_Instructions to follow_
Copy out the lines below word for word, starting at the line that contains "Where should I click to: Click the line" and continuing through the last line. Omit the pictures from your answer.

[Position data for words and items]
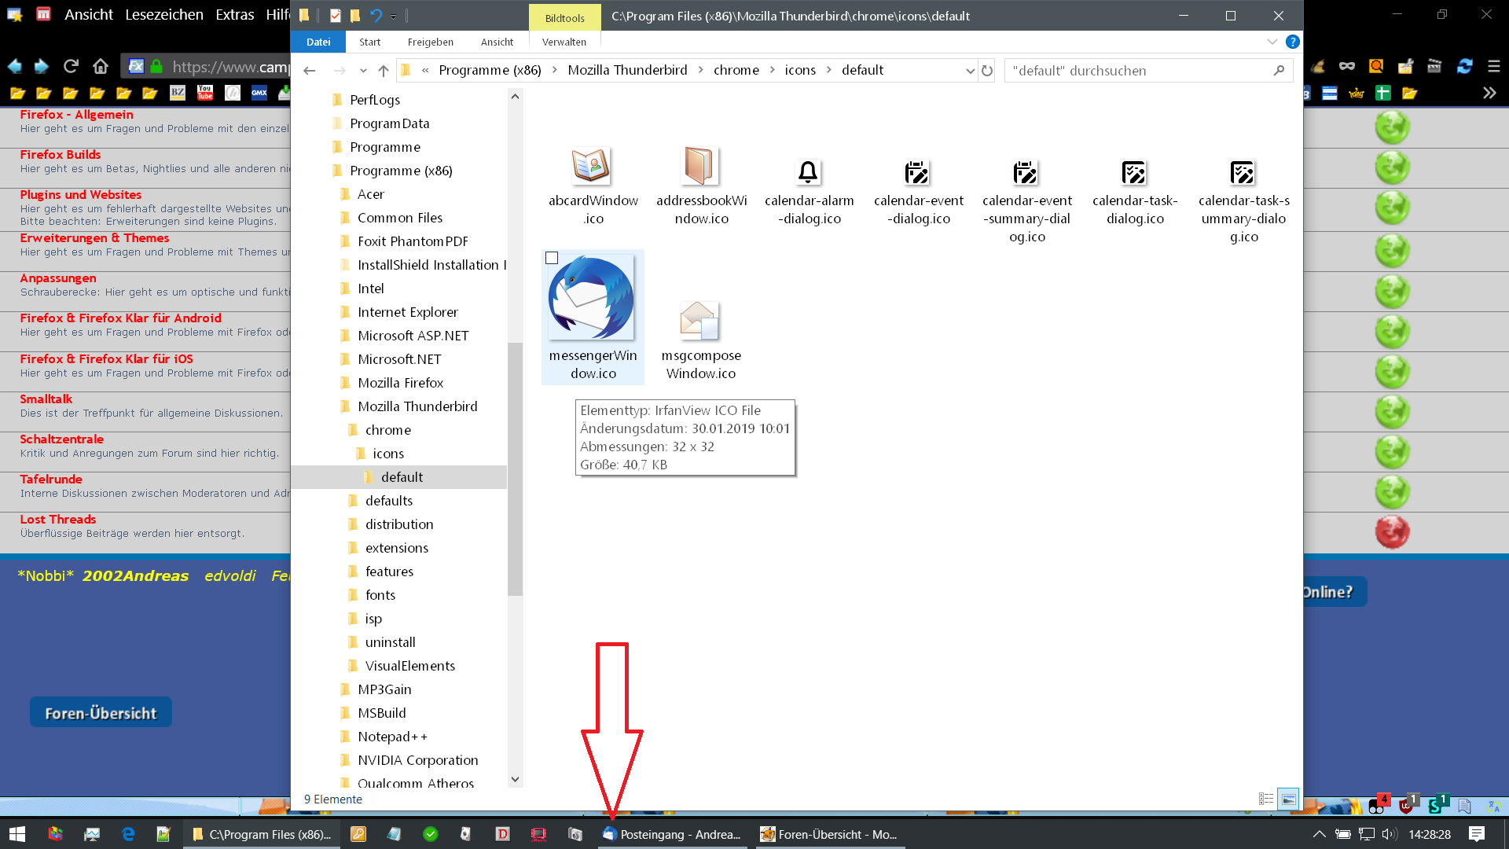
Task: Select the msgcomposeWindow.ico file
Action: pos(699,321)
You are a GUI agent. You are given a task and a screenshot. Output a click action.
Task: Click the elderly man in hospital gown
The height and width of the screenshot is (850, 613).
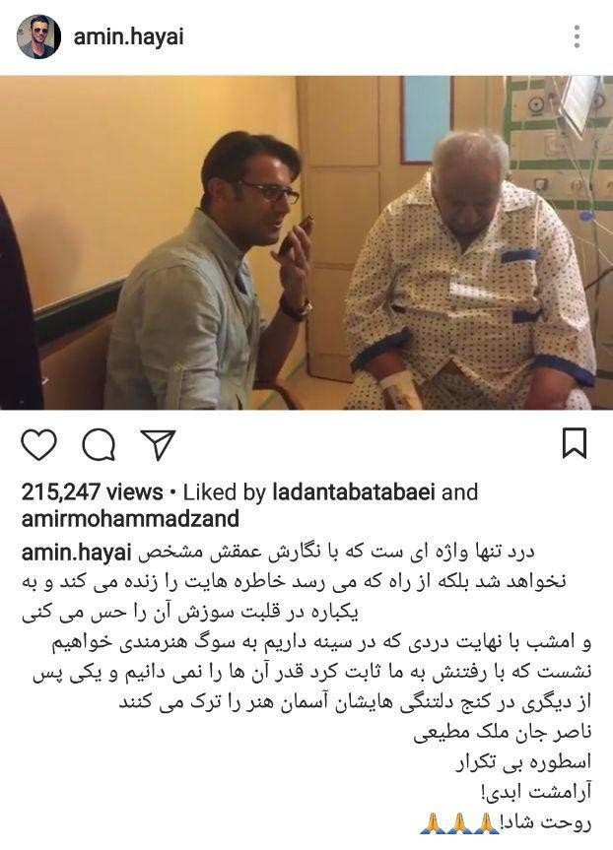(469, 271)
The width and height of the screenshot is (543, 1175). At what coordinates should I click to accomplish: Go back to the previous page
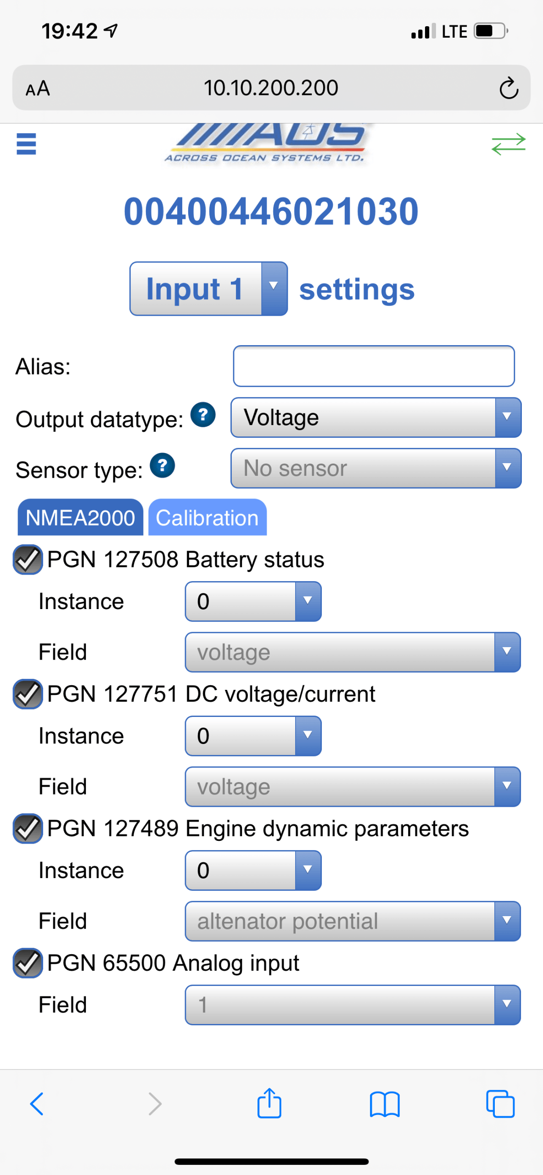37,1103
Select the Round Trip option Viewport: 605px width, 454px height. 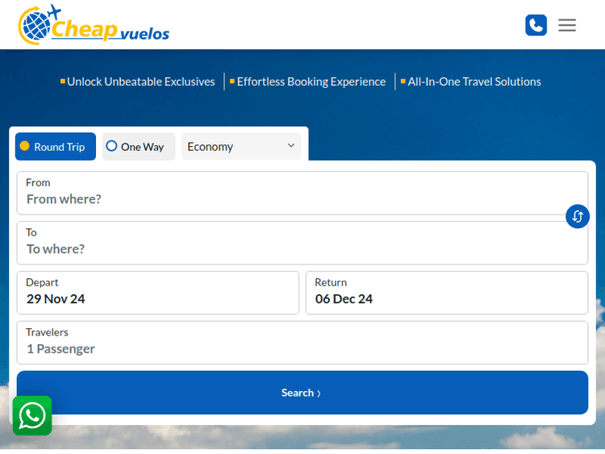pyautogui.click(x=55, y=147)
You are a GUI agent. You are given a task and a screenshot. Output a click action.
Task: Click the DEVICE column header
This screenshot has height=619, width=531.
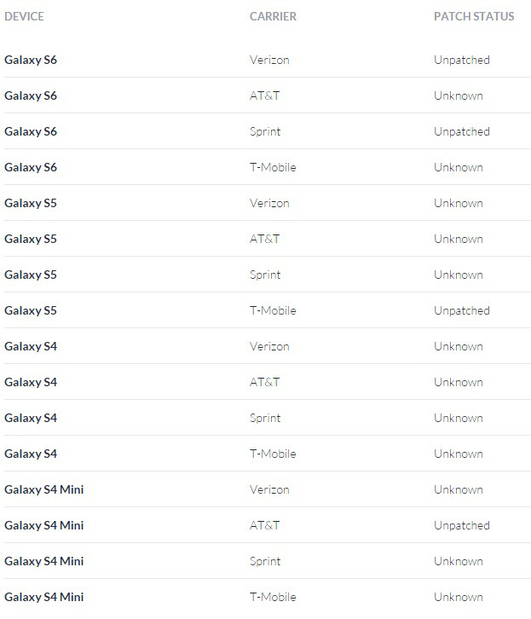click(x=24, y=16)
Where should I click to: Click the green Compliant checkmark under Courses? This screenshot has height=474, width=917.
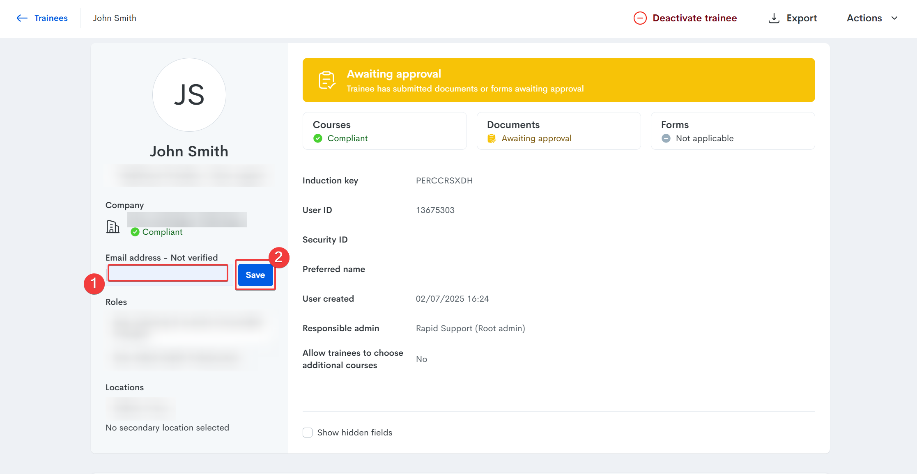318,138
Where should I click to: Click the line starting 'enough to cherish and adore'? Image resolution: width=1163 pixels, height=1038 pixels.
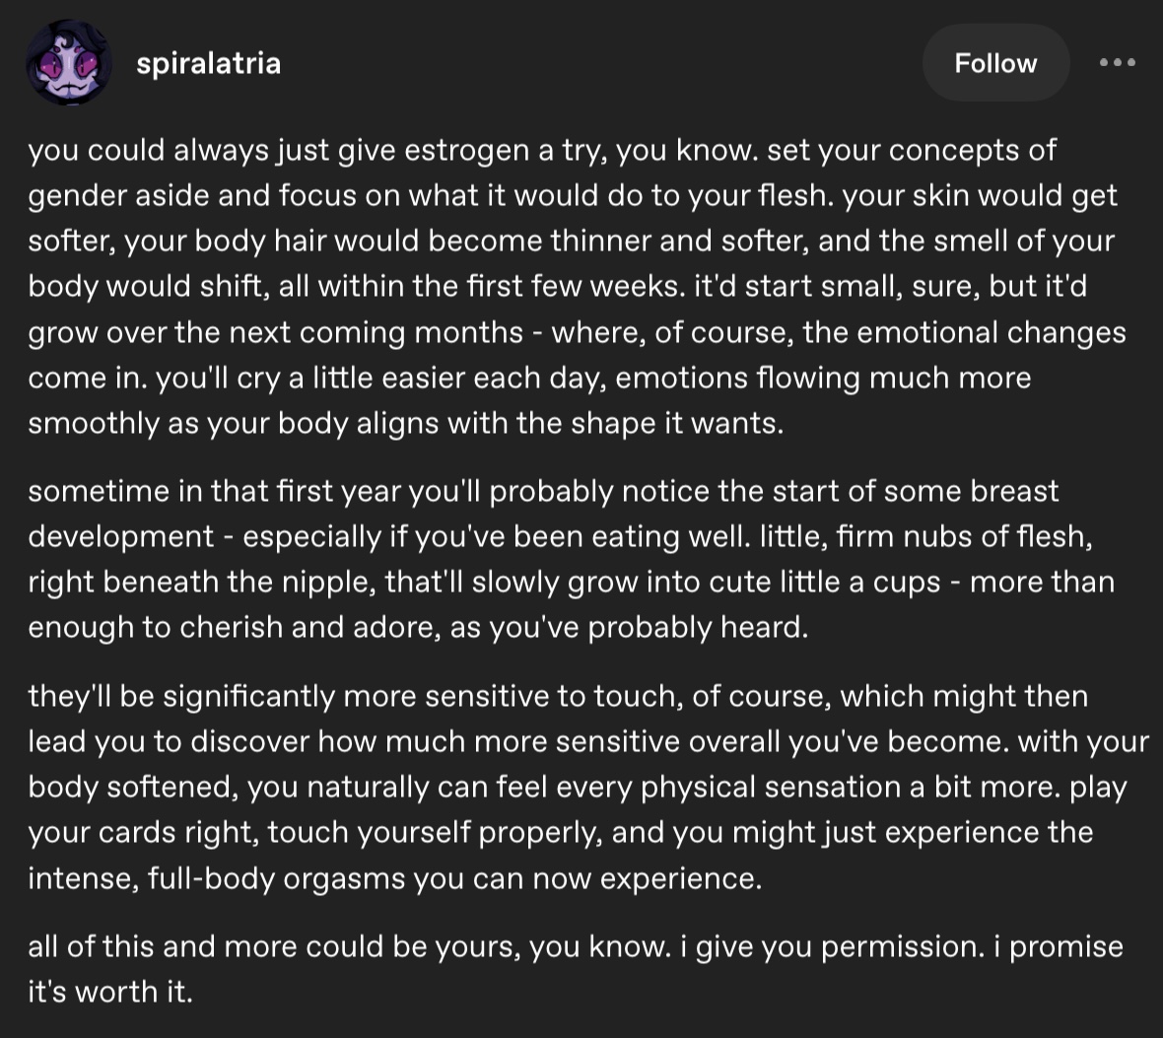coord(418,628)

_Exercise answer_
Where should I click to: Click the line starting 'enough to cherish and adore'? Image resolution: width=1163 pixels, height=1038 pixels.
coord(418,628)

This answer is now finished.